Not great, Bob. None of the comedy landed for me, with the main running gag ("Was Captain America a virgin?") just being a punchline with no build-up at all: it might have been funnier had Bruce been telling Jennifer about Steve Rogers throughout their time together to teach her things and her takeaway was that he must have been a virgin. That the entire joke is the idea that it's supposedly funny that Captain America might not have had sex shows how little the writers understand humour beyond quips (which are about wit and timing, of which the Captain America schtick had none). Bruce constantly doing Superhero Sad Face about Tony Stark was clumped in with no finesse or purpose beyond 'Remember how Tony Stark died in Infinity War? Marvel universe, everyone!' The female empowerment stuff was as clichéd as it comes, not showing empowerment through Jennifer actively achieving anything - in fact, she didn't even want to be She-Hulk - but by her reactions to the generically odious men around her.
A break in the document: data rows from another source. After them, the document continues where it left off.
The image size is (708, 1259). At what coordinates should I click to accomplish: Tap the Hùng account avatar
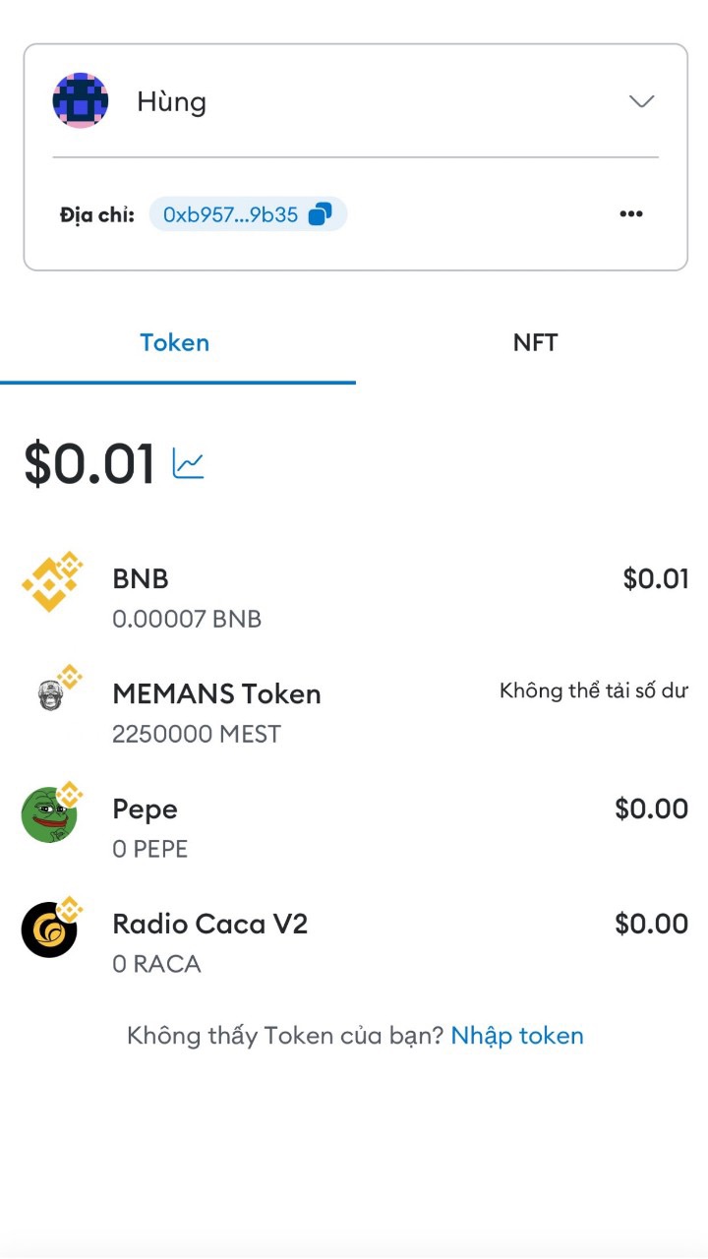(80, 100)
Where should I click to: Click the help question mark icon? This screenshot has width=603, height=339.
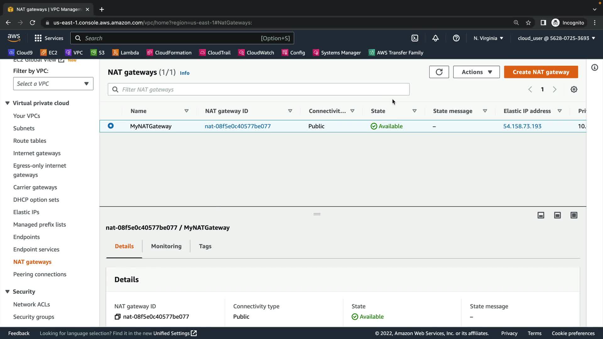pyautogui.click(x=456, y=38)
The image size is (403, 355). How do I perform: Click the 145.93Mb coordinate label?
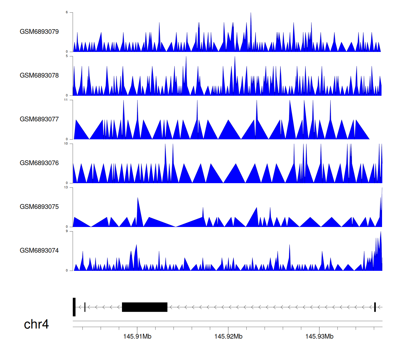(x=319, y=336)
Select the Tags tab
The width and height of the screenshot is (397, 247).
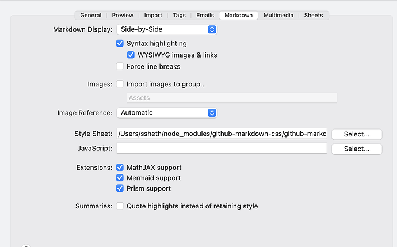180,16
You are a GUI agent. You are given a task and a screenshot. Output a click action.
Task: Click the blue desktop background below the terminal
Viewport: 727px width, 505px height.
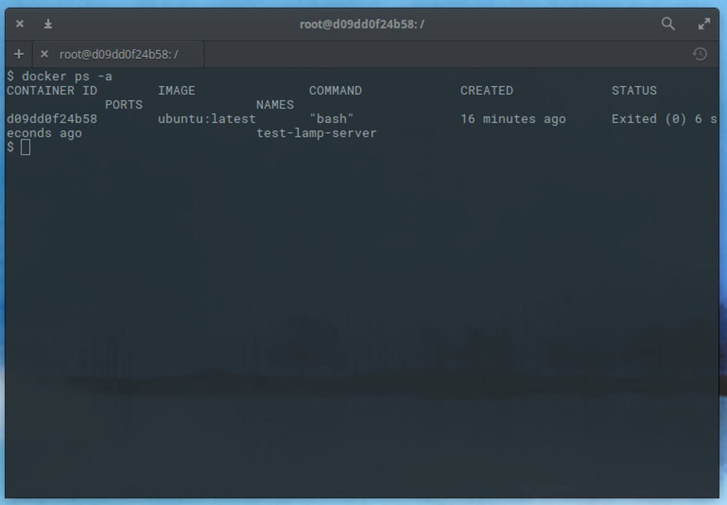tap(364, 501)
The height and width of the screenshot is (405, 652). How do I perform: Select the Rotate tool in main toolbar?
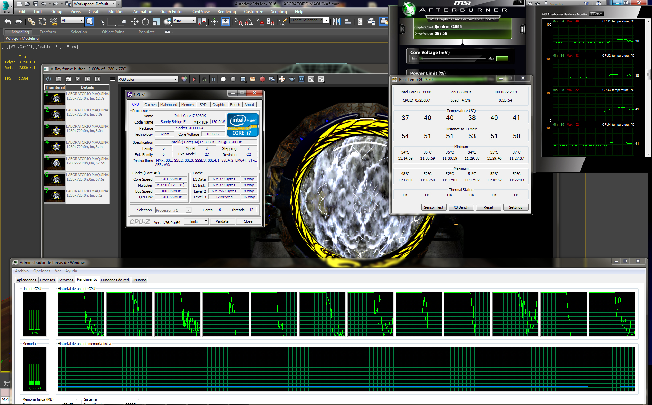(145, 22)
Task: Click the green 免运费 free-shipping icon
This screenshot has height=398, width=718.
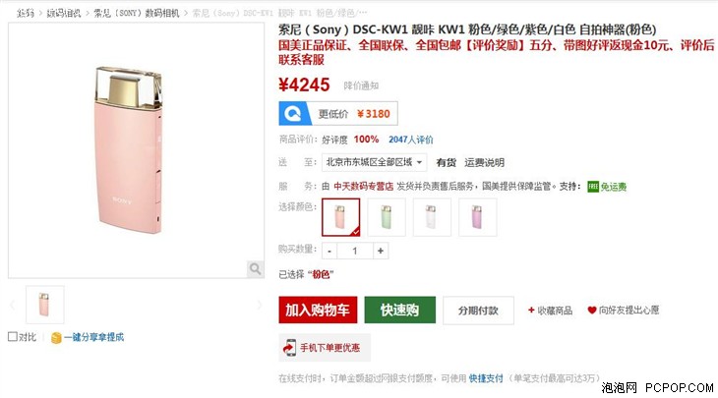Action: pos(593,187)
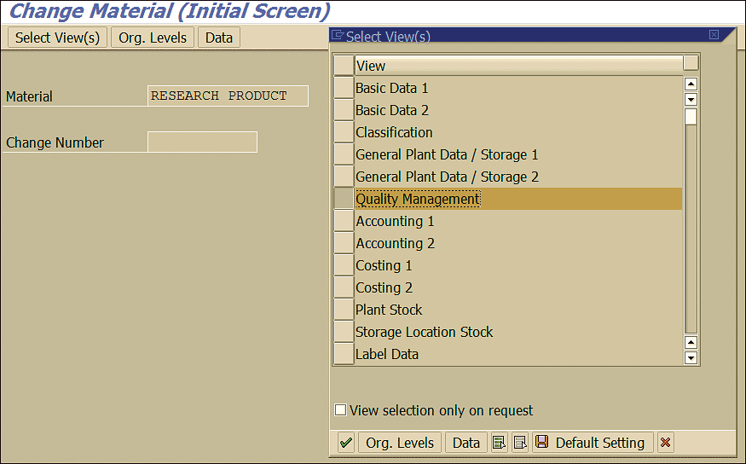Click the vertical scrollbar thumb of the view list
Image resolution: width=746 pixels, height=464 pixels.
(691, 117)
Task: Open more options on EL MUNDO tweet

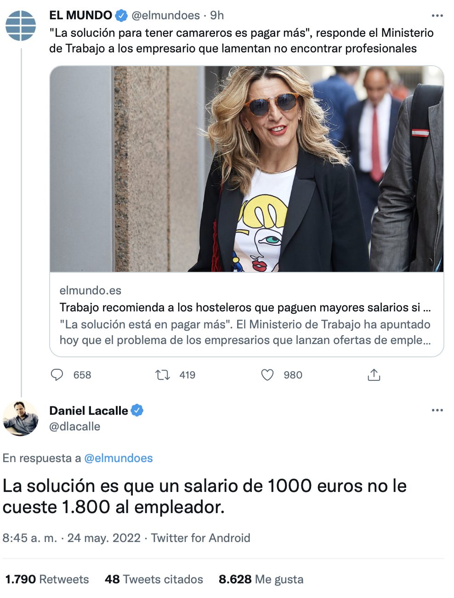Action: click(437, 16)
While a woman dealing with men being condescending or dismissive of women can work in and of itself, the stuff here is the most by-the-numbers, one-dimensional material possible: men telling her to smile, trying to take credit for her work, explaining things to her, being pushy and disrespectful outside a bar, etc. Exactly the same stuff, almost to the letter, from Captain Marvel and Wonder Woman 1984. Even if we momentarily take it for granted that these are every woman's shared experiences, as the show seems to posit, it's still become tiresome cliché in storytelling terms and is often relayed in didactic generalities (fear and rage are every woman's baseline emotions, apparently).
As for the story itself, the 'hang out with Bruce' conceit might have felt more substantial had there been any sense of progression, instead of Jennifer just repeatedly showing Bruce that she didn't need to be there and thus communicating to the audience that it was a waste of time, or even were the moment-to-moment material any better than undercooked jokes (when they were discernable as jokes) or weightless action in cartoony CGI. The only thing that mattered in the flashback was that Jennifer got infected with Bruce's blood, and perhaps his assertion that his door is always open, assuming he's coming back. In other words, around 90% of the episode could have been cut and little-to-no difference made to the weirdly abrupt ending: Jameela Jamil bursts into a courtroom and needs thumping! Why? Well she IS Jameela Jamil, but within the episode there was no reason given beyond her being there for the sake of giving Jennifer a badly contrived reason to reveal her Hulk-self.
Long story short: more badly written Marvel time-wasting with bad CGI, worse clichés and 'jokes' barely recognisable as such.